Difficulty: 🟡 Medium
Topics: Database

Solution

Problem Understanding

The problem asks us to identify all employees in a company who directly or indirectly report to the head of the company, whose employee_id is 1. The input is a table Employees containing three columns: employee_id, employee_name, and manager_id. Each row defines an employee and the manager they report to. The expected output is a table listing the employee_id of employees who have a reporting chain leading to the head of the company.

The constraints specify that the company is small, with at most three levels of indirect reporting to the head. This implies we do not need to handle extremely deep or complex hierarchies, but we do need to correctly traverse chains of length up to three.

Important edge cases include employees who report to themselves (like the head), cycles (though unlikely due to the problem setup), employees who report to managers outside the head's chain, and managers with no direct reports.

Approaches

The brute-force approach is to iterate through each employee and recursively or iteratively follow the manager_id chain until we either reach the head of the company (employee_id = 1) or reach a manager outside the chain. While this works correctly, it can involve repeated traversal of the same chains, especially if multiple employees share common managers, making it inefficient for large datasets.

The optimal approach leverages the fact that there are at most three levels of reporting. We can write a SQL query that explicitly joins the Employees table up to three times, checking direct, second-level, and third-level reporting. This avoids repeated traversal and leverages relational database joins to efficiently compute the result.

Approach Time Complexity Space Complexity Notes
Brute Force O(n^2) O(n) Iterate through each employee, recursively check manager chains; can repeat work
Optimal O(n) O(n) Use up to three joins to find employees reporting within three levels; leverages SQL joins

Algorithm Walkthrough

  1. Identify employees who directly report to the head of the company by filtering rows where manager_id = 1.
  2. Identify employees who indirectly report to the head through a second-level manager. Join the Employees table with itself where the first table’s manager_id equals the second table’s employee_id, and the second table reports to the head.
  3. Identify employees who indirectly report to the head through a third-level manager. Join the table again for the third level using the same pattern.
  4. Combine all results using UNION to ensure unique employee_id values. This captures employees reporting at any level up to three.
  5. Return the result table with a single column employee_id.

This works because each employee can only be at most three steps away from the head. By explicitly joining for each level, we guarantee that all employees in the hierarchy are considered without missing anyone or double-counting.

**Data provided**.
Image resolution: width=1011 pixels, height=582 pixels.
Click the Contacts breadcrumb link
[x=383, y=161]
...
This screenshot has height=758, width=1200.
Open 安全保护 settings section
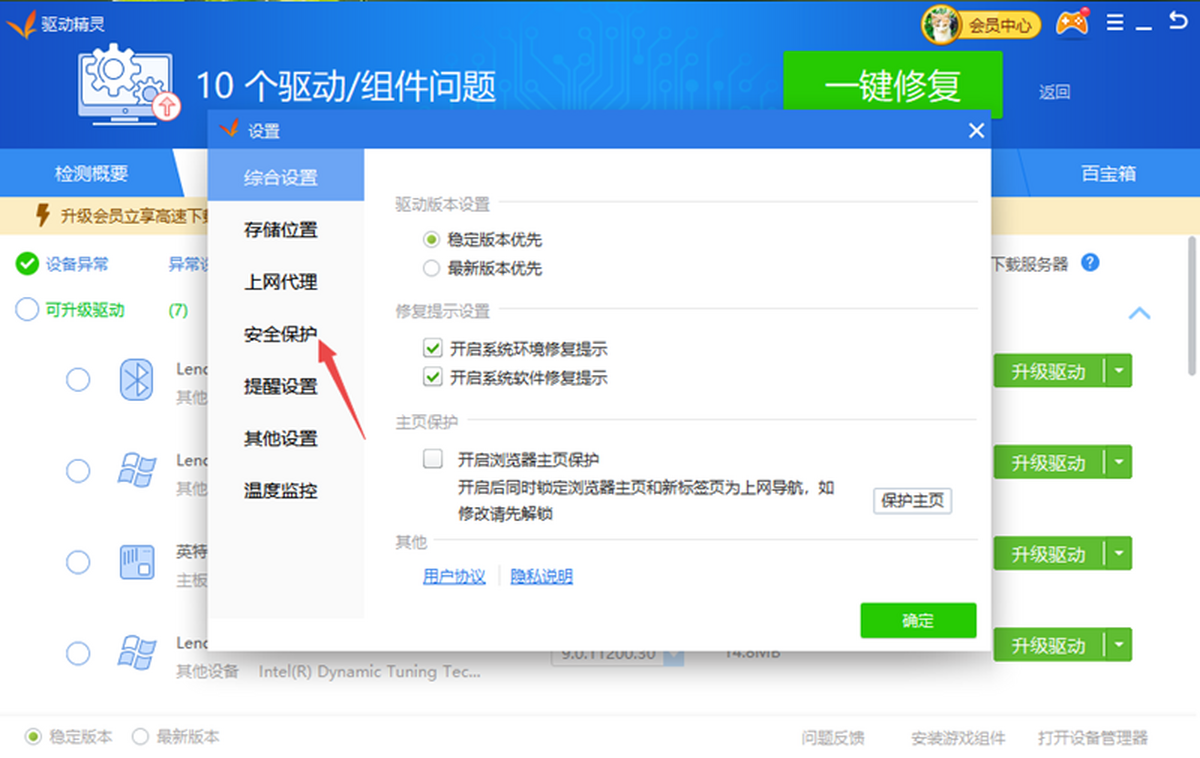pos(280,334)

**Task instructions**.
**a.** Name every column of the Employees table described in the SQL write-up.
**b.** Pull out the lines of the listing word for word, starting with the line that contains "Image resolution: width=1011" and going on through the line that contains "[x=383, y=161]".
The SQL write-up and the listing are unrelated to each other.

**Answers for the exercise**.
**a.** employee_id, employee_name, manager_id

**b.**
Image resolution: width=1011 pixels, height=582 pixels.
Click the Contacts breadcrumb link
[x=383, y=161]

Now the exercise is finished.